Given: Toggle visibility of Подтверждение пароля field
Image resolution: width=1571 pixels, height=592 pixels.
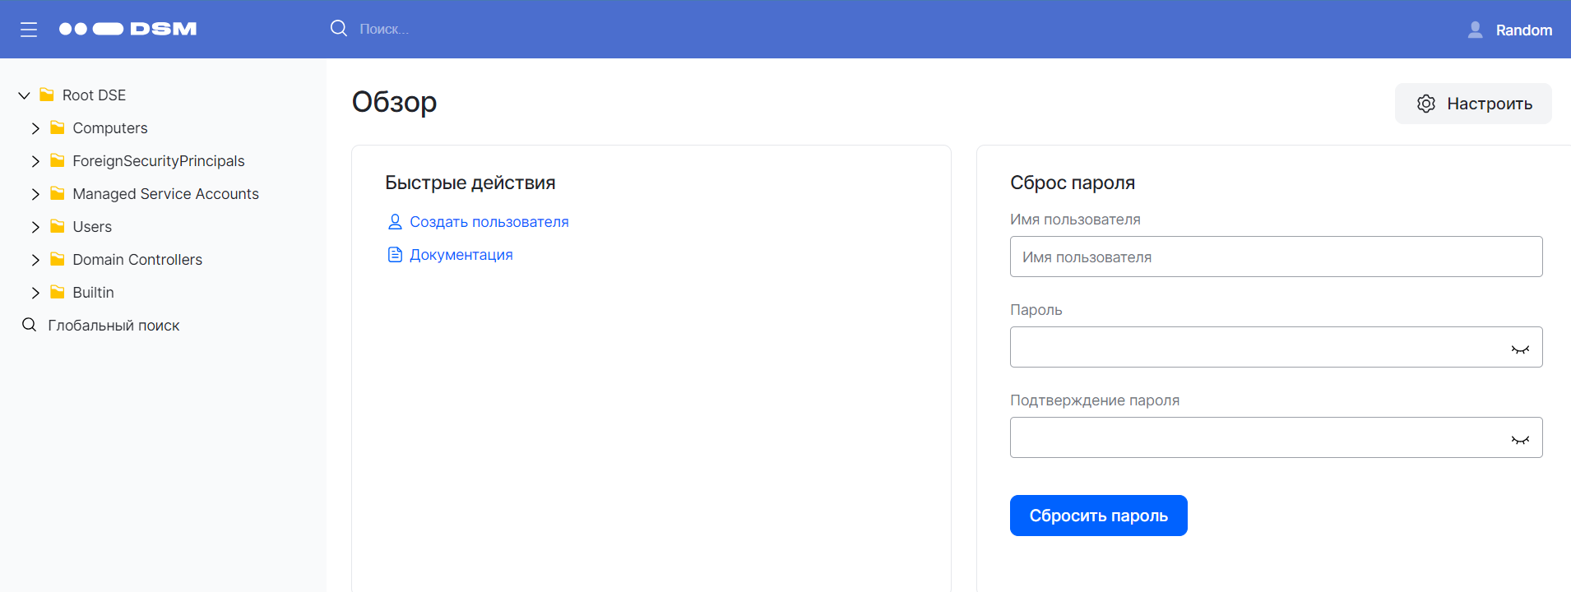Looking at the screenshot, I should point(1519,439).
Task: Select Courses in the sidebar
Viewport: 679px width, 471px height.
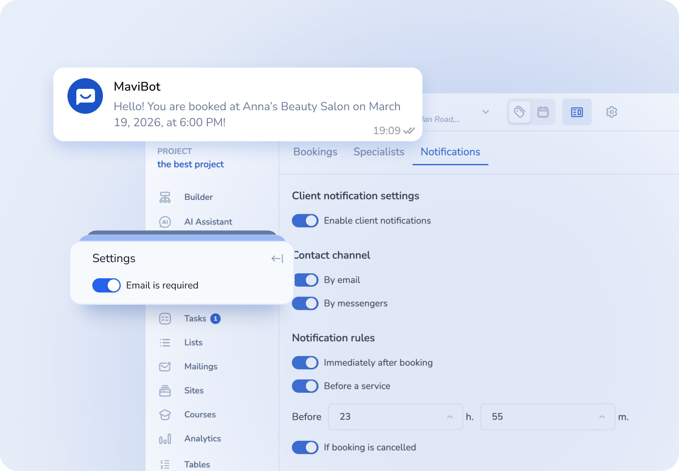Action: point(200,414)
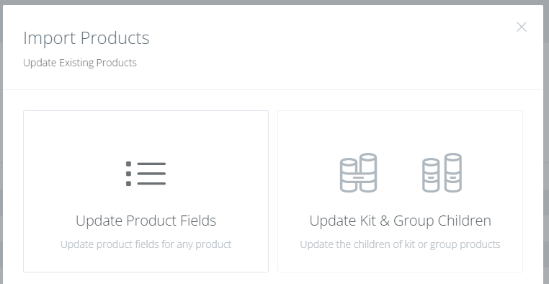Click the joined kit cylinders icon
Screen dimensions: 549x284
pos(358,173)
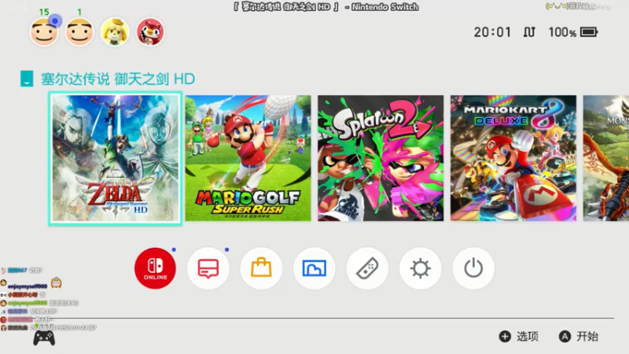Click the 开始 start button
Image resolution: width=629 pixels, height=354 pixels.
(x=579, y=337)
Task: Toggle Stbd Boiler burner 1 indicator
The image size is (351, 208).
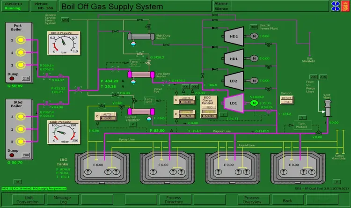Action: 20,128
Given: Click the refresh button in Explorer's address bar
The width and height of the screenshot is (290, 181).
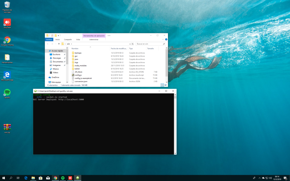Looking at the screenshot, I should pyautogui.click(x=133, y=44).
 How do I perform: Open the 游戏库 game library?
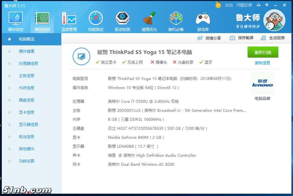pos(203,21)
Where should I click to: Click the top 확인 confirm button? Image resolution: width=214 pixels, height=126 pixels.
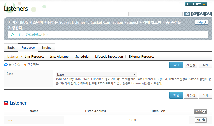pyautogui.click(x=176, y=65)
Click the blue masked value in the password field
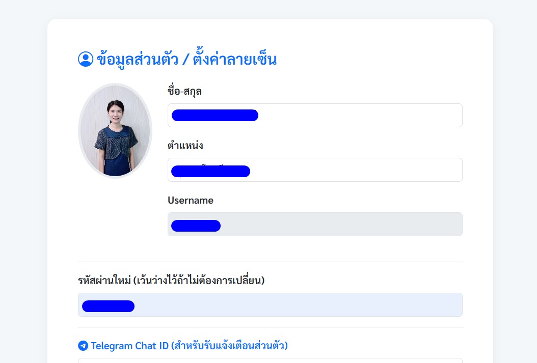537x363 pixels. [x=108, y=306]
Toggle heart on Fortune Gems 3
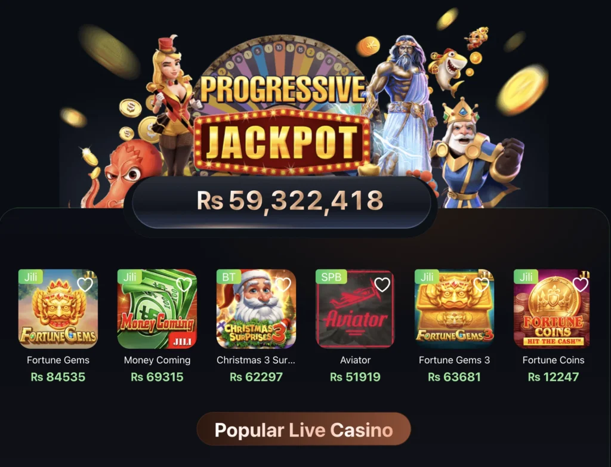Viewport: 611px width, 467px height. tap(481, 284)
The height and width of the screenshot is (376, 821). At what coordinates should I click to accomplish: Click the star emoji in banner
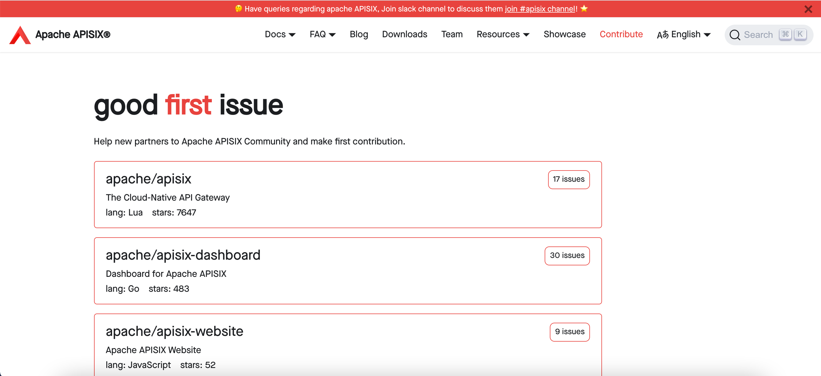click(x=584, y=9)
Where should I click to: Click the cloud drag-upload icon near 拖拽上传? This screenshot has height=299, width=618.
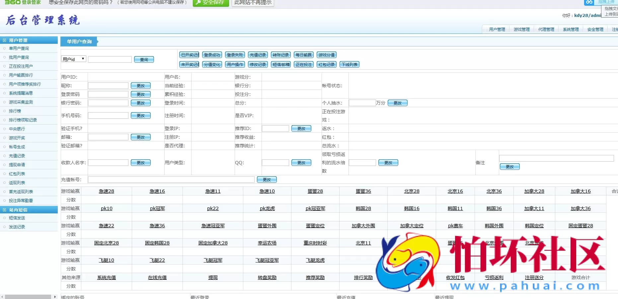[589, 2]
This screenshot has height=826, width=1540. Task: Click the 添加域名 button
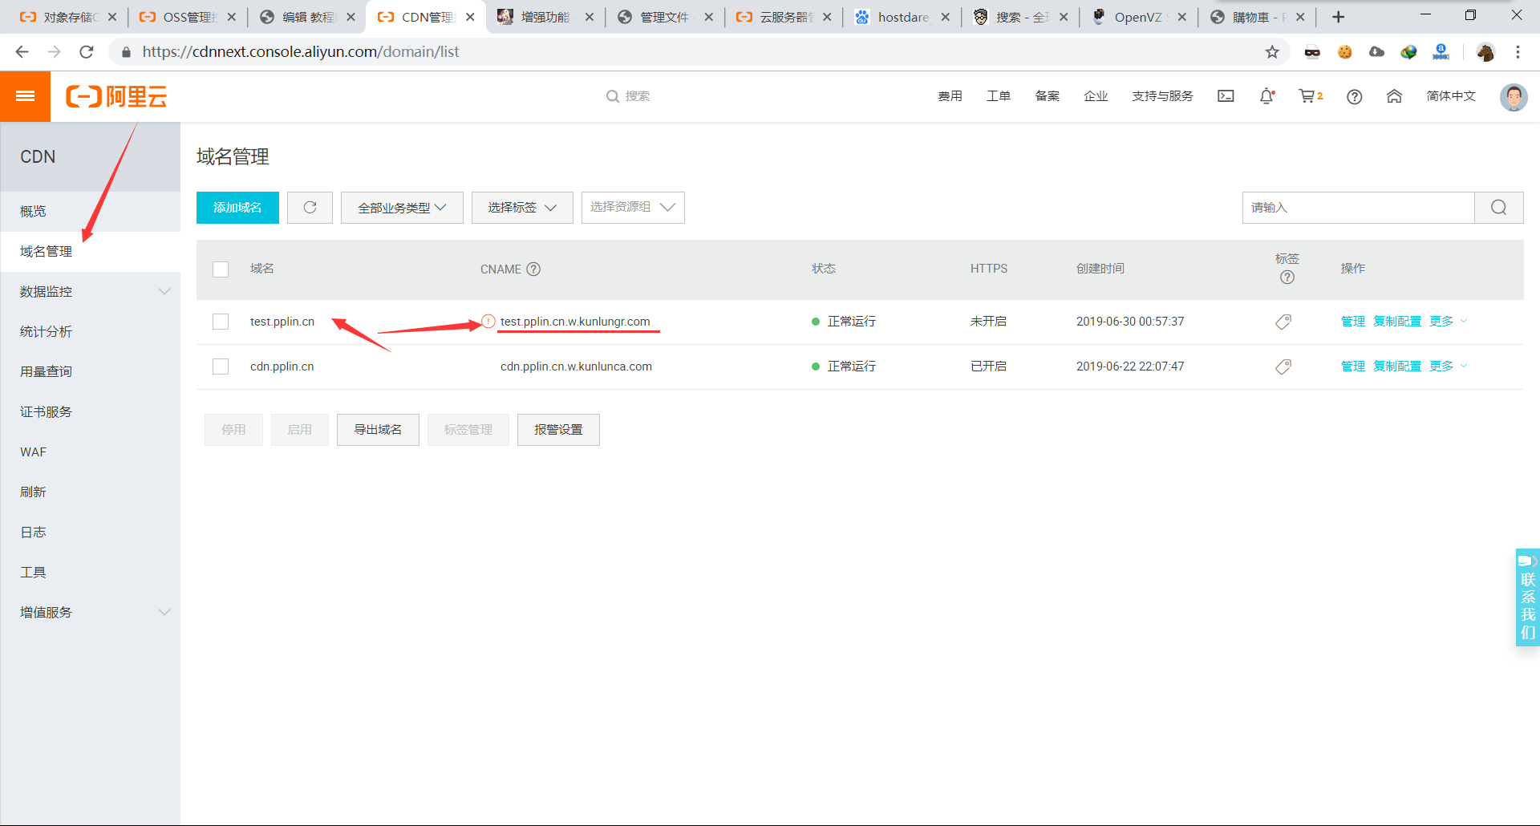(237, 207)
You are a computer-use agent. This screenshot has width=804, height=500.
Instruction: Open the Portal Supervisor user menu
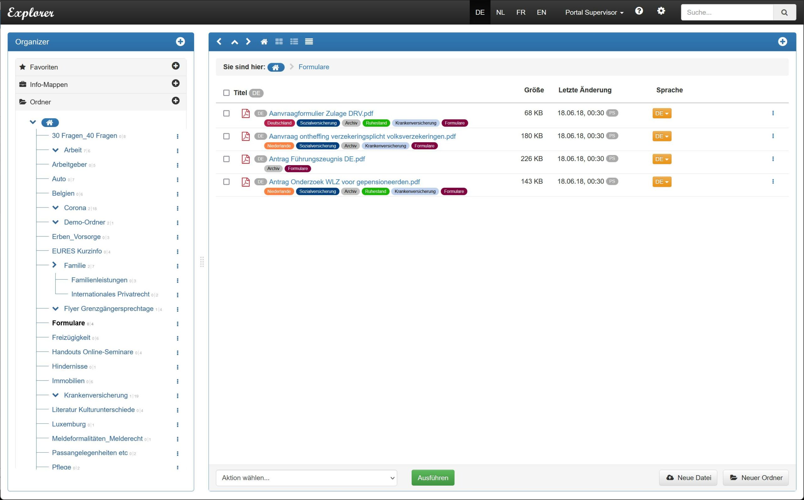(x=594, y=13)
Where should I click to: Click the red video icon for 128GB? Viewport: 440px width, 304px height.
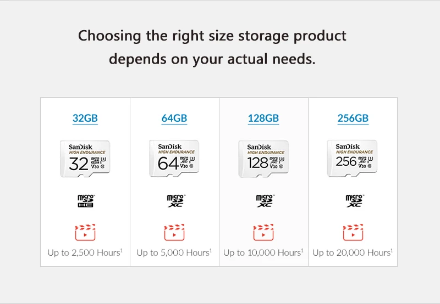click(263, 232)
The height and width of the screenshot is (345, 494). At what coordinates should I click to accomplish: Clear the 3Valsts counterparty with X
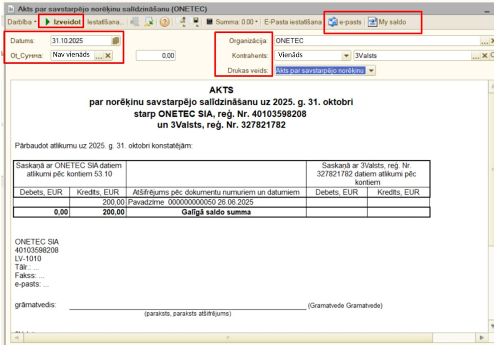click(x=485, y=55)
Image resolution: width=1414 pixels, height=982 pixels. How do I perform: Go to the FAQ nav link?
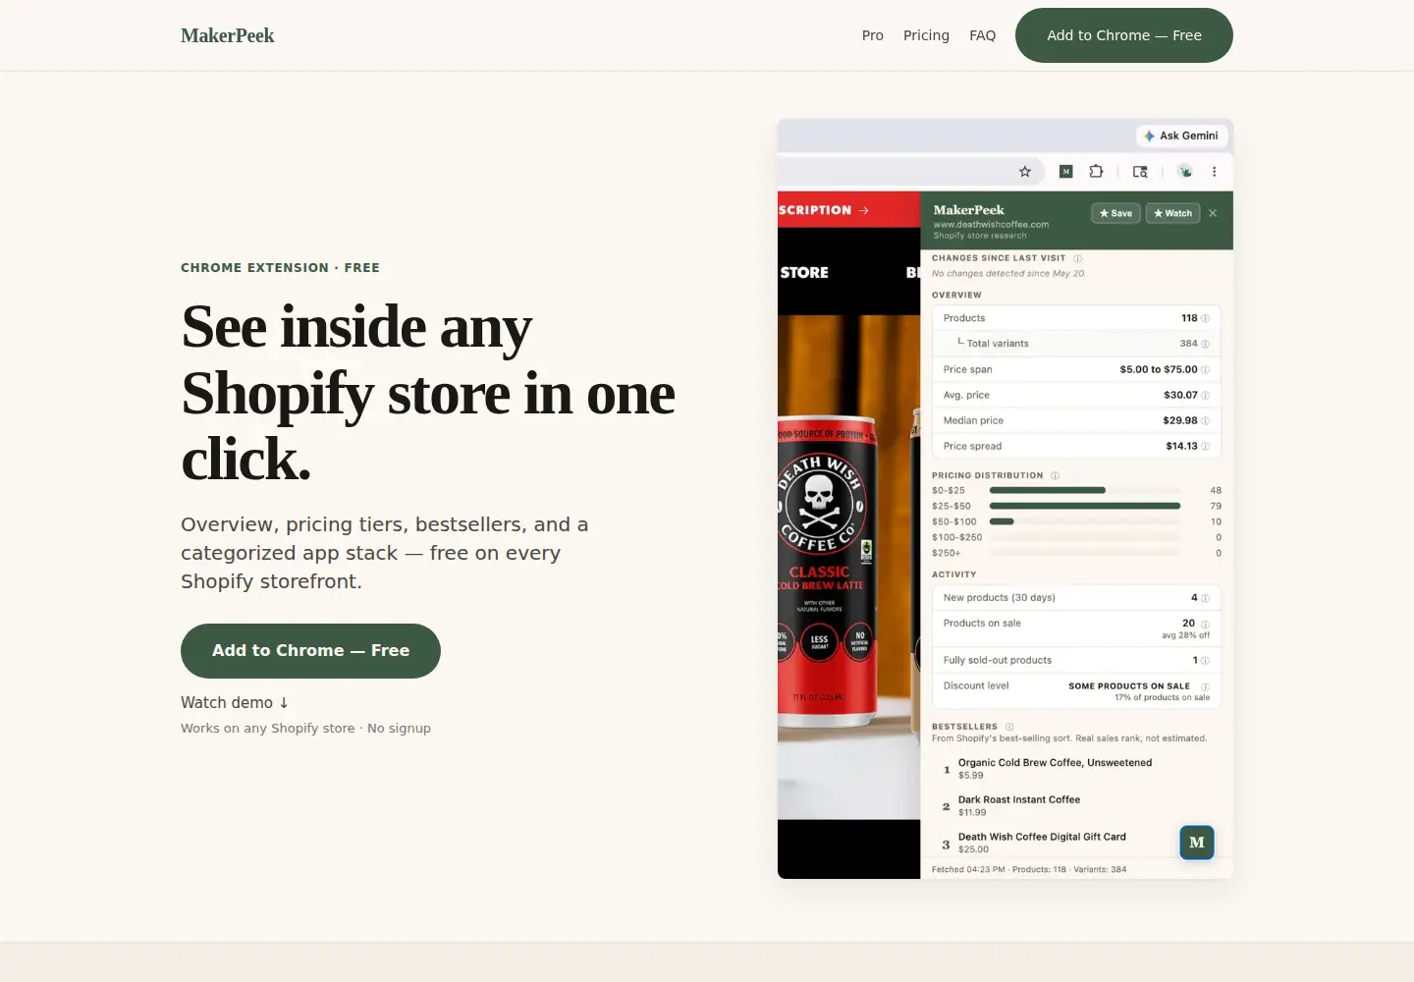[x=982, y=35]
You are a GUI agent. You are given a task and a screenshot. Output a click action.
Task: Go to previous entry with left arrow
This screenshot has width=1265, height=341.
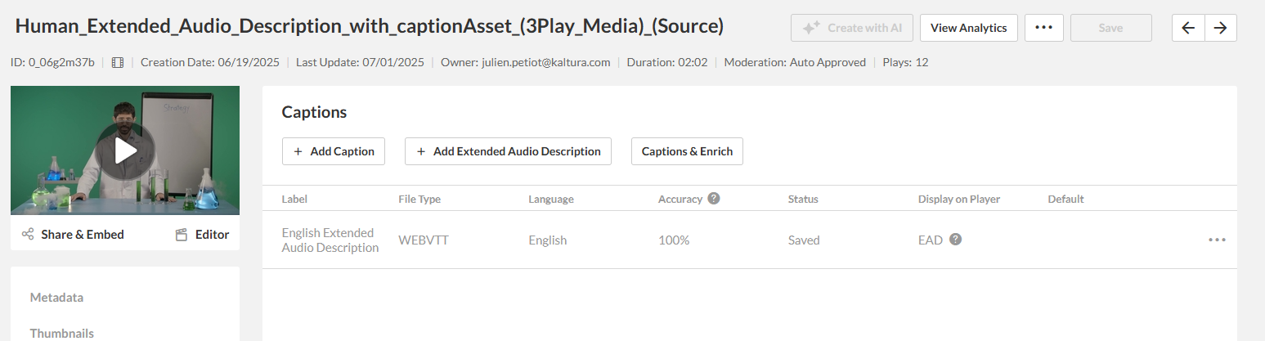click(x=1188, y=28)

————

Requirements:
Give the items as a two-column CSV with the headers item_text and answer, one row per item, putting each field in double quotes and turning line breaks into spaces. Begin at the line that has "Toggle heart on Fortune Gems 3" and stop after the last item, and leave out the pictures.

Full answer:
item_text,answer
"Toggle heart on Fortune Gems 3","Viewport: 611px width, 467px height. tap(481, 284)"
"The height and width of the screenshot is (376, 821). At what coordinates should I click to accomplish: Click the star emoji in banner","click(x=584, y=9)"
"Where should I click to: Click the cloud drag-upload icon near 拖拽上传? This screenshot has height=299, width=618.","[589, 2]"
"This screenshot has height=826, width=1540. Task: Click the 添加域名 button","(237, 207)"
"You are a computer-use agent. This screenshot has width=804, height=500. Instruction: Open the Portal Supervisor user menu","(x=594, y=13)"
"Where should I click to: Click the red video icon for 128GB? Viewport: 440px width, 304px height.","click(263, 232)"
"The height and width of the screenshot is (345, 494). At what coordinates should I click to accomplish: Clear the 3Valsts counterparty with X","click(x=485, y=55)"
"Image resolution: width=1414 pixels, height=982 pixels. How do I perform: Go to the FAQ nav link?","[x=982, y=35]"
"You are a GUI agent. You are given a task and a screenshot. Output a click action. Task: Go to previous entry with left arrow This screenshot has width=1265, height=341.","click(x=1188, y=28)"